Jaspersoft is an open source business intelligence tool that aims to allow business users to self-serve their own needs. The company claims that its technology powers more than 130,000 apps with embedded BI capabilities.
5. Pentaho
Pentaho describes itself as a "comprehensive data integration and business analytics platform." The company primarily promotes the commercial versions of its software, which are based on the open source Community version. Companies can use it alongside tools like Hadoop and Spark to enable reporting and visualizations for their big data. This software boasts a long list of well-known customers that includes BT, Caterpillar, Nasdaq, The U.S. Dept. of Homeland Security, NOAA, The New York Times, EMC and many others.
6. RapidMiner
RapidMiner claims to be the "#1 open source data science platform," and Gartner named it a leader in its Magic Quadrant report for advanced analytics. It enables self-service predictive analytics and promises lightning-fast performance. Its users include BMW, Lufthansa, Domino‘s Pizza, Sony, Ford, Salesforce, Amnesty International and GE.The complete RadiMiner Platform includes three separate pieces: RapidMiner Studio, RapidMiner Server and RapidMiner Radoop. All three are available under open source or commercial licenses, and commercial prices depend on the number of users.
7. Storm
Used by companies like Yahoo, Twitter, Spotify, Yahoo, Yelp, Flipboard and Groupon, Apache Storm is a real-time big data processing engine. Its website explains, "Storm makes it easy to reliably process unbounded streams of data, doing for real-time processing what Hadoop did for batch processing." Customers can use it with any database and any programming language. It‘s scalable, fault-tolerant and easy to deploy. Users should note however, that Storm has not yet reached the 1.0 release level.
8. H2O
Used by more than 60,000 data scientists at more than 7,000 organizations, H2O claims to be "the world‘s leading open source machine learning platform." Thanks to its in-memory technology, it offers extremely fast performance. It also integrates with many other open source data analytics tools like Hadoop and Spark, and it supports all of the most popular databases. Paid support is available.

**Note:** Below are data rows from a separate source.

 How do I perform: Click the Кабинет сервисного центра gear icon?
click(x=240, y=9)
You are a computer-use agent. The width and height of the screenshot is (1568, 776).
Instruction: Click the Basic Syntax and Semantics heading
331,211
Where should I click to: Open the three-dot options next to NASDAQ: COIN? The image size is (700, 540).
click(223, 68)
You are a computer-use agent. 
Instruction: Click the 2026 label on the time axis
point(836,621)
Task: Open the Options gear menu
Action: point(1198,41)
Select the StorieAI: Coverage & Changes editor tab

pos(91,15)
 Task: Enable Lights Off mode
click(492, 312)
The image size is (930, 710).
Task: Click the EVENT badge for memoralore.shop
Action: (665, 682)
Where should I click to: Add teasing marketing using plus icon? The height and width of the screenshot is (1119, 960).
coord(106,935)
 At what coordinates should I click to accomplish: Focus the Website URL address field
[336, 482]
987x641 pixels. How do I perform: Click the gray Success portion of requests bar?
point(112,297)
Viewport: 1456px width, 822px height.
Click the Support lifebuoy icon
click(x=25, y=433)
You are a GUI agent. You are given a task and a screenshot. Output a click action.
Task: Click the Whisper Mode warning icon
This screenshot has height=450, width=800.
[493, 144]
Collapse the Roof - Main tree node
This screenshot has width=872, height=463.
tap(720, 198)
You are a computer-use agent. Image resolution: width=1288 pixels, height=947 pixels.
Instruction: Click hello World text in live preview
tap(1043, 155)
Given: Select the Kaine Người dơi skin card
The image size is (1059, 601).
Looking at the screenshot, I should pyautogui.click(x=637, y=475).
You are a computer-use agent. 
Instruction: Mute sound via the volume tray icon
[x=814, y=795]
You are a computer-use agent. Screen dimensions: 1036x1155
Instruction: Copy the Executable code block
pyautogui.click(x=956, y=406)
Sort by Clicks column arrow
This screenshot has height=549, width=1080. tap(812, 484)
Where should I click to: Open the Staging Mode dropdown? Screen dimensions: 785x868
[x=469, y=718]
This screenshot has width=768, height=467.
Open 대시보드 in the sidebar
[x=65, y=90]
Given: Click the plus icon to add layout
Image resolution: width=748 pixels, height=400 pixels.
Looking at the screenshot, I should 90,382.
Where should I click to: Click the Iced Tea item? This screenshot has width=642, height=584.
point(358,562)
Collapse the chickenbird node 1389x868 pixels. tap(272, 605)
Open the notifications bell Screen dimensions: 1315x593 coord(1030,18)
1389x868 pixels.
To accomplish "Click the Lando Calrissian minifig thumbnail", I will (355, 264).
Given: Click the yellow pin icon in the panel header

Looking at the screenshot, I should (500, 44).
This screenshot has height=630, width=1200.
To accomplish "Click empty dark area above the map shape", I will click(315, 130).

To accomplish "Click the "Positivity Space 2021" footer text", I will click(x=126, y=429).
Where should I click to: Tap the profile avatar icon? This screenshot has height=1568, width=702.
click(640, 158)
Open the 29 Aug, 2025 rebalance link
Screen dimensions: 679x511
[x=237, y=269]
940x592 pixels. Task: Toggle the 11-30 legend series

In addition to the standard version of H2O, the company also offers Sparkling Water, a version that incorporates Spark, and Steam, and end-to-end artificial intelligence application engine.
9. Lumify
Created by a company called Altamira Technologies, Lumify describes itself as an "open source big data analysis and visualization platform." It makes it easy to create 2D or 3D graphs that show the relationship between entities or to overlay data on maps. For those who are interested in learning more about how it works, the website offers several videos that show Lumify in action, and it also has a demo site that allows users to upload their own data and try out the software.
10. Drill
Apache Drill allows users to use SQL queries for non-relational data storage systems. It supports a range of NoSQL and cloud-based data storage systems, including HBase, MongoDB, MapR-DB, HDFS, MapR-FS, Amazon S3, Azure Blob Storage, Google Cloud Storage and Swift. It also allows users to search through multiple datasets stored with different technologies using a single query. In addition, it supports many popular BI tools.
11. MongoDB
One of the best-known NoSQL databases, MongoDB is an open-source non-relational data storage solution. Its customers include MetLife, the city of Chicago, Expedia, Google, The Weather Channel, BuzzFeed and Facebook. In addition to the free open source version, the company also offers a paid Enterprise version and MongoDB Atlas, a cloud-hosted version. Forrester has named MongoDB a "Leader" for big data NoSQL.
12. SpagoBI
SpagoBI is an open source business intelligence and big data analytics platform. The software is completely free, but paid user support, maintenance, consulting and training are available for purchase. It includes tools for reporting, multidimensional analysis (OLAP), charts, location intelligence, data mining, ETL and more. It also integrates with popular in-memory processing engines and enables real-time processing.